Extracted records:
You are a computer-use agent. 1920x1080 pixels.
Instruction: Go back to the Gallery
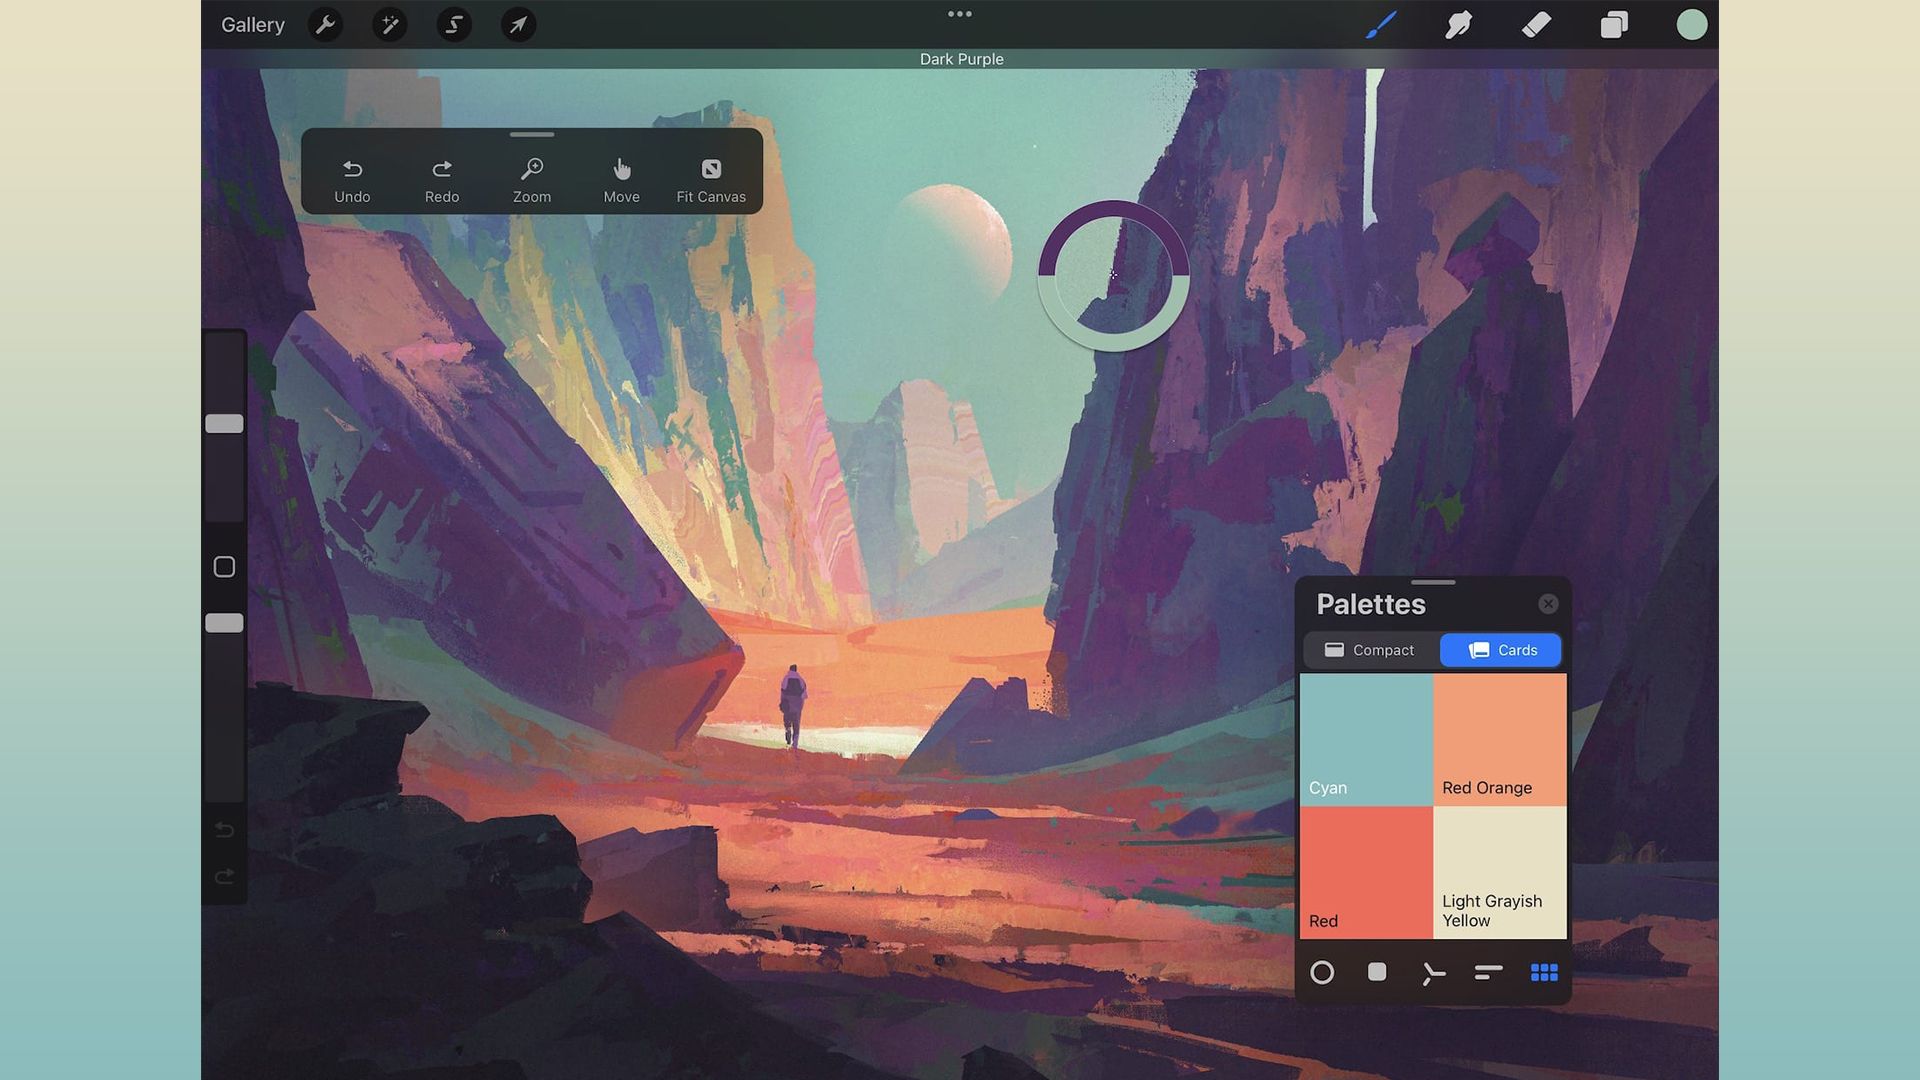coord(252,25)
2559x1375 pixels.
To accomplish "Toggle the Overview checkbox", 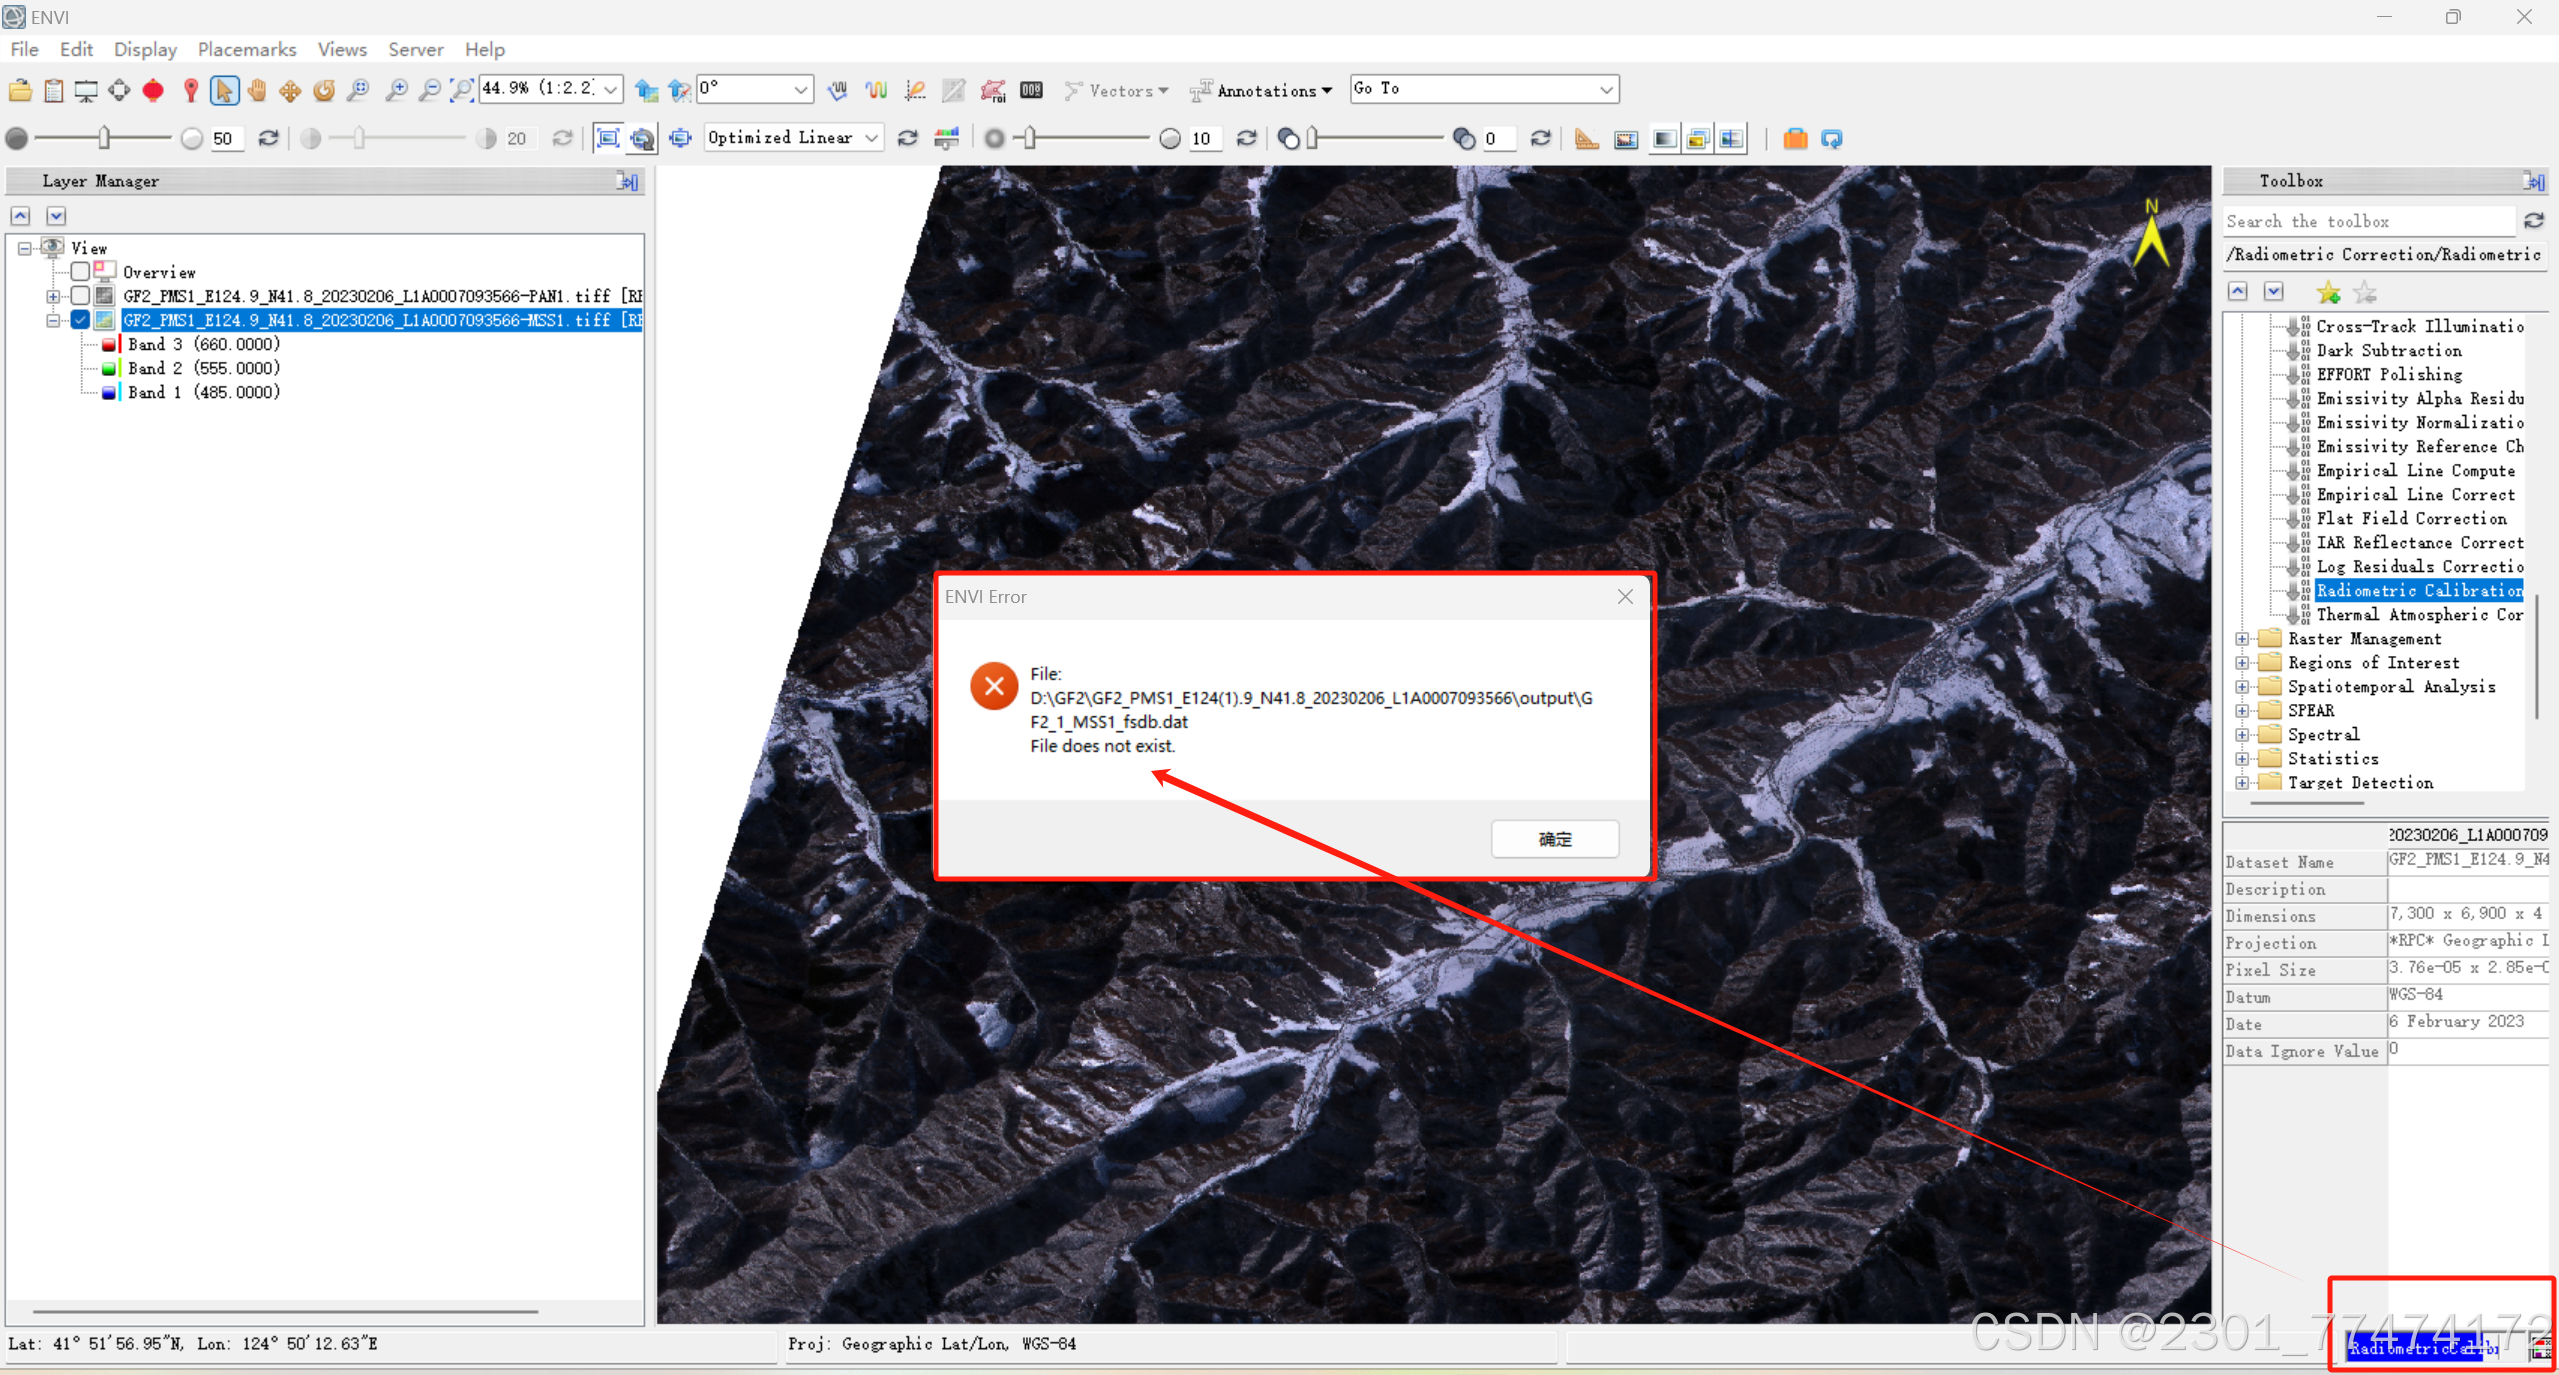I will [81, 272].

INSTRUCTIONS TO FOLLOW:
In the entries above, some lines hold the string "pixels". Copy each of them.

WRITTEN ANSWER:
You are a computer-use agent. 1920x1080 pixels.
2559x1375 pixels.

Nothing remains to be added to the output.